My thanks to Cliff Newell for his excellent coverage of our DVD called 'Water,Water Everywhere,' and of my own long struggle for a better, more natural way of living in our surroundings, and, more specifically, my fight against the use of toxic chemicals.

A few small errors, which are always par for the course:

I was quoted as saying that elimination of dandelions 'invites disease and infection.' Not quite. It is the use of pesticides to destroy dandelions and other plants, permeating our ecosystems, water in particular, that is implicated in the causation of many diseases, including cancer, and which puts us humans and all the other animals at risk. Round-Up, for example, kills frogs.

As for influencing the EPA and other government agencies, I'm not so sure. I did write an annotated bibliography on 2,4-D for the EPA, and I was invited by the U.S. Secretary of Agriculture Bob Berglund, during the Carter Administration, to speak to the heads of the many agencies that are involved in permitting and advising the use of toxic chemicals. I took a MD-toxicologist along and, yes, it seemed clear that together we were reaching these people. After that, there were many calls back and forth between DC and me. One day, my D.C. person exclaimed 'oh-oh' in the middle of our conversation. He and most of the people we had influenced were on a list to be let go by the newly elected Reagan administration. He had just been handed his termination papers. And so, that was probably the end of our influence in Washington for a while.

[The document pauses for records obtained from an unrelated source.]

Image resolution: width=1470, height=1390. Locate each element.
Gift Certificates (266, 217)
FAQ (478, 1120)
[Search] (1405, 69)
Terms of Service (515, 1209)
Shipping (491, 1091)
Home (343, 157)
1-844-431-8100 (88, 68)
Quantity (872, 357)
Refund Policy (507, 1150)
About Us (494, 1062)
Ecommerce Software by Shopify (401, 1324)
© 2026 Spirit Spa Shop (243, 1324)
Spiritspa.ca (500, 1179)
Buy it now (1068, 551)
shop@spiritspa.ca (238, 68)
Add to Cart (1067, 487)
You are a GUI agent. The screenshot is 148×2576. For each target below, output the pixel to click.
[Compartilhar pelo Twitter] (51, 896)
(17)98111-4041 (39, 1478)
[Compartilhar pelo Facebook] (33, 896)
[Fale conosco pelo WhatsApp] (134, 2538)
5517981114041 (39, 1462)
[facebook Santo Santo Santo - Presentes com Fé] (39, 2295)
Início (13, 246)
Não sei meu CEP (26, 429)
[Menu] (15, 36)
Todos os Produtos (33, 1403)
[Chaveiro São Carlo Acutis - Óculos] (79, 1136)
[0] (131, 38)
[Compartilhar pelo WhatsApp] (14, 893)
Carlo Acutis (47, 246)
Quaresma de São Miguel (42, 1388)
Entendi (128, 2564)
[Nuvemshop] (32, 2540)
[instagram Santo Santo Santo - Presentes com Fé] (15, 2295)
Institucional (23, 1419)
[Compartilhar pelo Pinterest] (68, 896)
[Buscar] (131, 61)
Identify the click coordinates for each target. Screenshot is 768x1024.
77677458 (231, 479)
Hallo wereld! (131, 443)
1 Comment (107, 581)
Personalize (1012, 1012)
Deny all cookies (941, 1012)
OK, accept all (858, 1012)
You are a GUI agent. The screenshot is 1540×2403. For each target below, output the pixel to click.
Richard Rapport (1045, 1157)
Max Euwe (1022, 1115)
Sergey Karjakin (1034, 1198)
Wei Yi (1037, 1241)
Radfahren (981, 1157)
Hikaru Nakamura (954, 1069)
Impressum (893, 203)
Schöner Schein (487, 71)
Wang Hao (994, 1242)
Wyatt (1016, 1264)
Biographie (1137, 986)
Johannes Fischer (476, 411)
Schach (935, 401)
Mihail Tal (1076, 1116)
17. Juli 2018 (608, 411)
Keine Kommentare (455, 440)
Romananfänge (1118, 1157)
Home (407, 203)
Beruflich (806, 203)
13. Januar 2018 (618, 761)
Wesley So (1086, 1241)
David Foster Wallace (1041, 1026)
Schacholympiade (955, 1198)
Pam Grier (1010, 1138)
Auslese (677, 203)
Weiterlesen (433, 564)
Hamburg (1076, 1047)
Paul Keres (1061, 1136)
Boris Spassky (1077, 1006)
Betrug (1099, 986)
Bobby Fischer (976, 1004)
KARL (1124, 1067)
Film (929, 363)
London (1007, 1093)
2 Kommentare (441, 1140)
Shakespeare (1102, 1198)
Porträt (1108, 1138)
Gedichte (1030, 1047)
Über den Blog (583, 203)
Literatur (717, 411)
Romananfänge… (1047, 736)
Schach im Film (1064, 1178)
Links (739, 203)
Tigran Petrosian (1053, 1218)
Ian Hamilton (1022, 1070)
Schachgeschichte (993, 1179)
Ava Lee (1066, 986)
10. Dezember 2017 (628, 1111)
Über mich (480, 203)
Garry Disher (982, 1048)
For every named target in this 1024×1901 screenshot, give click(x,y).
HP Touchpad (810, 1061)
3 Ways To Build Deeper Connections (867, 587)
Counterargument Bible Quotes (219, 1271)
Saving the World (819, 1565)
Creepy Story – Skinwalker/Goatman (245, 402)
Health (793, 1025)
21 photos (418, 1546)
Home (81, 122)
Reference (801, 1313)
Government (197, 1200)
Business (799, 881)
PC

As for changes in Legislature, maybe … but most of our victories were in court; one was issued by the U.S. Department of Justice (in our 1996 lawsuit to stop a highway through the wetlands); and sometimes we won just by filing a lawsuit and gaining concessions.

I was sick from being doused with forest sprays, which drift down to the valley farms and residents, and I wanted justice. Not money, just justice - and an end to the wanton use of chemical spraying, and a way to live peaceably in this earth without harming each other and the animals.

But I liked Cliff Newell's piece and I do thank you for running it.